Рыцарь пустыни, или Путь духа - Генри Райдер Хаггард
Шрифт:
Интервал:
Его усердие вскоре стало известно начальству. По некой внезапной необходимости правительство Индии назначило его на некую полудипломатическую должность в Персидском заливе. Здесь он прекрасно себя зарекомендовал, и, хотя так и не получил за это полного общественного признания, сумел предотвратить серьезную проблему, которая могла бы вырасти до огромных масштабов и вылиться в морской вооруженный конфликт. В знак признания заслуг Уллершоу был повышен в чине и довольно рано удостоился ордена Бани, а значит, при желании мог легко сделать блестящую дипломатическую карьеру.

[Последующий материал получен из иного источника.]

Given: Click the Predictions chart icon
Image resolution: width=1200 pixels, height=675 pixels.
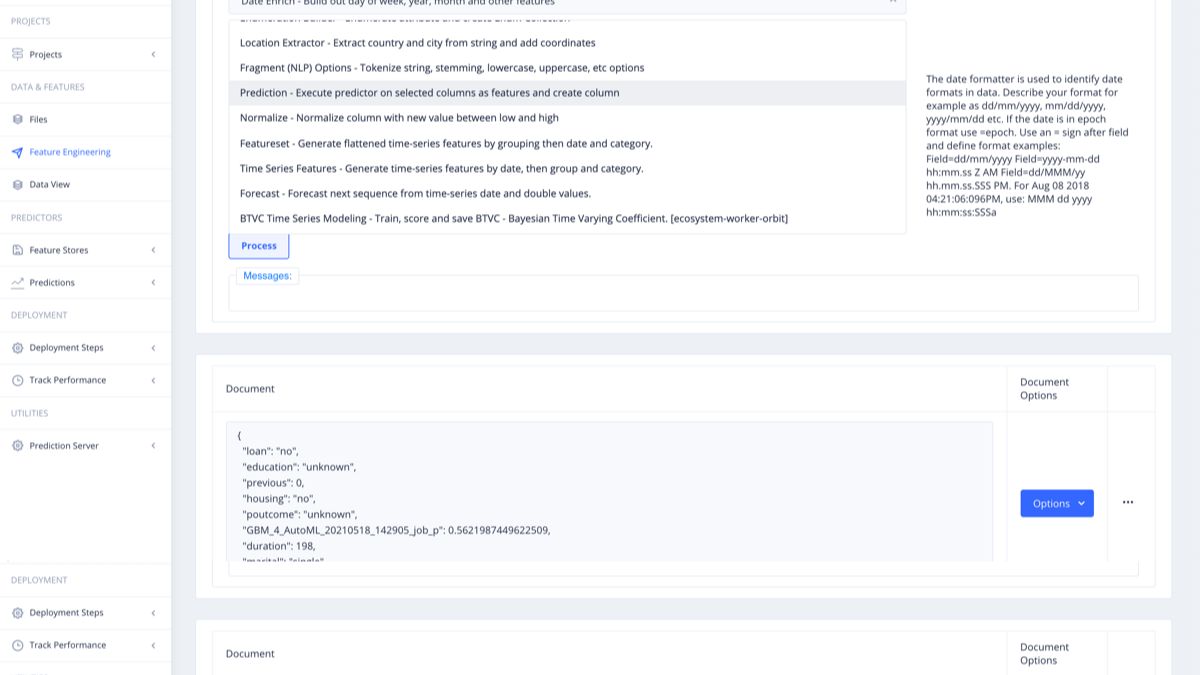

Но Руперт, прежде всего, был солдат, поэтому, повернувшись спиной к столь приятным перспективам, он подал прошение отправить его на службу в Египет. Просьба была мгновенно удовлетворена, благодаря его знанию арабского. Здесь, в той или иной роли, он принимал участие в различных военных походах, отличился в сражениях при Эль-Тебе и Тамаи, причем, в последнем даже был ранен. Впоследствии он совершил марш-бросок с сэром Гербертом Стюартом из Донголы и сражался бок о бок с ним в Абу-Клеа.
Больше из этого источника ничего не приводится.